● Material for the task:
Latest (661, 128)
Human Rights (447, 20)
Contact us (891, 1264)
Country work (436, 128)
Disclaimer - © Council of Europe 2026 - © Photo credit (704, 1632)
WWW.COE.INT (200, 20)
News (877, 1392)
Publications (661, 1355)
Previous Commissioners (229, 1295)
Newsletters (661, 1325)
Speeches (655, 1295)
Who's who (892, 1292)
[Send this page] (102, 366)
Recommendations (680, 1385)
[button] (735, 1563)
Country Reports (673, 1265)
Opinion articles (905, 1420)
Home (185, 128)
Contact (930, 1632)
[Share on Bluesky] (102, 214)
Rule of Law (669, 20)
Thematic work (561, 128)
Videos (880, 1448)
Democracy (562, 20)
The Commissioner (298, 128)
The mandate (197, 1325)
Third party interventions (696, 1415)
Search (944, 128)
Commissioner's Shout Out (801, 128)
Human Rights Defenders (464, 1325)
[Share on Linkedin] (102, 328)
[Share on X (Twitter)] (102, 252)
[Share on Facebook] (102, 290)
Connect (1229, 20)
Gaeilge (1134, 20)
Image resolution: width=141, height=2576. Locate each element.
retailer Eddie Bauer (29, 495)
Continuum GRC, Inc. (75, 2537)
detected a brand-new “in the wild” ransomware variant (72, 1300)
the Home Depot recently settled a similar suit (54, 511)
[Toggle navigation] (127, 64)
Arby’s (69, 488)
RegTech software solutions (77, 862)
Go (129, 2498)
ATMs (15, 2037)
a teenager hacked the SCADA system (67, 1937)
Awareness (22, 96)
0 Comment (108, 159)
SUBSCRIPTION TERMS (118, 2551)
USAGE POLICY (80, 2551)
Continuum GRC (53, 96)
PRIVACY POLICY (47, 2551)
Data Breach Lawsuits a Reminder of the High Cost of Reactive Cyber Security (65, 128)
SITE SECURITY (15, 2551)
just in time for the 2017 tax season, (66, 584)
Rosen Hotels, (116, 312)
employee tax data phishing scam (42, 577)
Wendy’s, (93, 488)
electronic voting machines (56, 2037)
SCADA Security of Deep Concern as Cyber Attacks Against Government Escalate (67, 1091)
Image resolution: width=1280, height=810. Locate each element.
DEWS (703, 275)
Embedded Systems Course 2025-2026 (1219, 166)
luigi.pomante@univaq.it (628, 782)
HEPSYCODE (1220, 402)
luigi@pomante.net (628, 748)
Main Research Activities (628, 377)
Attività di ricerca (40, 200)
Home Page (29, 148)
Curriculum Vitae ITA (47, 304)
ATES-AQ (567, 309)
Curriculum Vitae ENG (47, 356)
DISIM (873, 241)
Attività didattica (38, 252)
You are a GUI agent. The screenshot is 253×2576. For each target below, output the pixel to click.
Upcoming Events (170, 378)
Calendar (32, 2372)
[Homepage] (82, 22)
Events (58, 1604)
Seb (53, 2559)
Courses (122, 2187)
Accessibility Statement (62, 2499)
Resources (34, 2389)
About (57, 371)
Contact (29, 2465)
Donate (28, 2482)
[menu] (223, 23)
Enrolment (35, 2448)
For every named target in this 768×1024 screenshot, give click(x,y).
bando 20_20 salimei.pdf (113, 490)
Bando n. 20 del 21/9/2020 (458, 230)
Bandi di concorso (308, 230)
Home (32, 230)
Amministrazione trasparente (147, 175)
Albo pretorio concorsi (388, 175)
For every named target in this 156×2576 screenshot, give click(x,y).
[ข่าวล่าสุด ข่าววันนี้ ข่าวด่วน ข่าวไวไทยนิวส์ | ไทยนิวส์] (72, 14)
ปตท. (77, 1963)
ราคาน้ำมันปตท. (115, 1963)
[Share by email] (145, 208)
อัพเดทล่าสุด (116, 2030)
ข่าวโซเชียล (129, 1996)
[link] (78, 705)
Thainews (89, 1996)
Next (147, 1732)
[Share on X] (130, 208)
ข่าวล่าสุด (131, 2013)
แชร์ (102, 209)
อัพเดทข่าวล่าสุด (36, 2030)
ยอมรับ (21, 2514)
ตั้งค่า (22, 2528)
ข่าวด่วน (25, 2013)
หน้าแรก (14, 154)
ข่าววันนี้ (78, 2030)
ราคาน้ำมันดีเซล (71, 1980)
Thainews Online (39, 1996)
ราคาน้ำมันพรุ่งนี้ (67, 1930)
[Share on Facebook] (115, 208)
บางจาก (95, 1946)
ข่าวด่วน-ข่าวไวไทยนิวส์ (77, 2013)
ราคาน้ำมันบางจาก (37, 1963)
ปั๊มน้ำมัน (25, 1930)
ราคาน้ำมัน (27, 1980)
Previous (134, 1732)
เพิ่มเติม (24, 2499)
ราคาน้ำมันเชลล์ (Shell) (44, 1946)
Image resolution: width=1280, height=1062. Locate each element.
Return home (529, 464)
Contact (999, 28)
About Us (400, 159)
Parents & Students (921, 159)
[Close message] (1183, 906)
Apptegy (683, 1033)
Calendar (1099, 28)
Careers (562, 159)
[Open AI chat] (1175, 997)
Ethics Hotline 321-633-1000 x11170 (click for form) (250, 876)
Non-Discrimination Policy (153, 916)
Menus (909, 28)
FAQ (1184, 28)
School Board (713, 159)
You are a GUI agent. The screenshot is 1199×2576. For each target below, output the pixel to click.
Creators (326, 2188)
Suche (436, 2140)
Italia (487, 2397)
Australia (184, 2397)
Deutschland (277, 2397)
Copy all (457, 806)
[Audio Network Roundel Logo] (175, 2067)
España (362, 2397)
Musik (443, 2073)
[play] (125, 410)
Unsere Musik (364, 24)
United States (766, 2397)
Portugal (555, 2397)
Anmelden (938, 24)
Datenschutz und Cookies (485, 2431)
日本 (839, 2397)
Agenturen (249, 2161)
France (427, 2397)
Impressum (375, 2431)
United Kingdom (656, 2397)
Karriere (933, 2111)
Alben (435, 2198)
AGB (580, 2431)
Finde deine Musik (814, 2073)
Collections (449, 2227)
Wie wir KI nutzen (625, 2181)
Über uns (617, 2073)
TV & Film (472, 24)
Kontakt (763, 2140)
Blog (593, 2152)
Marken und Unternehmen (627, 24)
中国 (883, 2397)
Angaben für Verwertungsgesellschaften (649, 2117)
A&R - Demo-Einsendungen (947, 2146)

● What is required: Please retype exactly the line containing "Marken und Unternehmen (627, 24)" and each line after it to the end of the records, and nothing more.

● Exercise response:
Marken und Unternehmen (627, 24)
中国 (883, 2397)
Angaben für Verwertungsgesellschaften (649, 2117)
A&R - Demo-Einsendungen (947, 2146)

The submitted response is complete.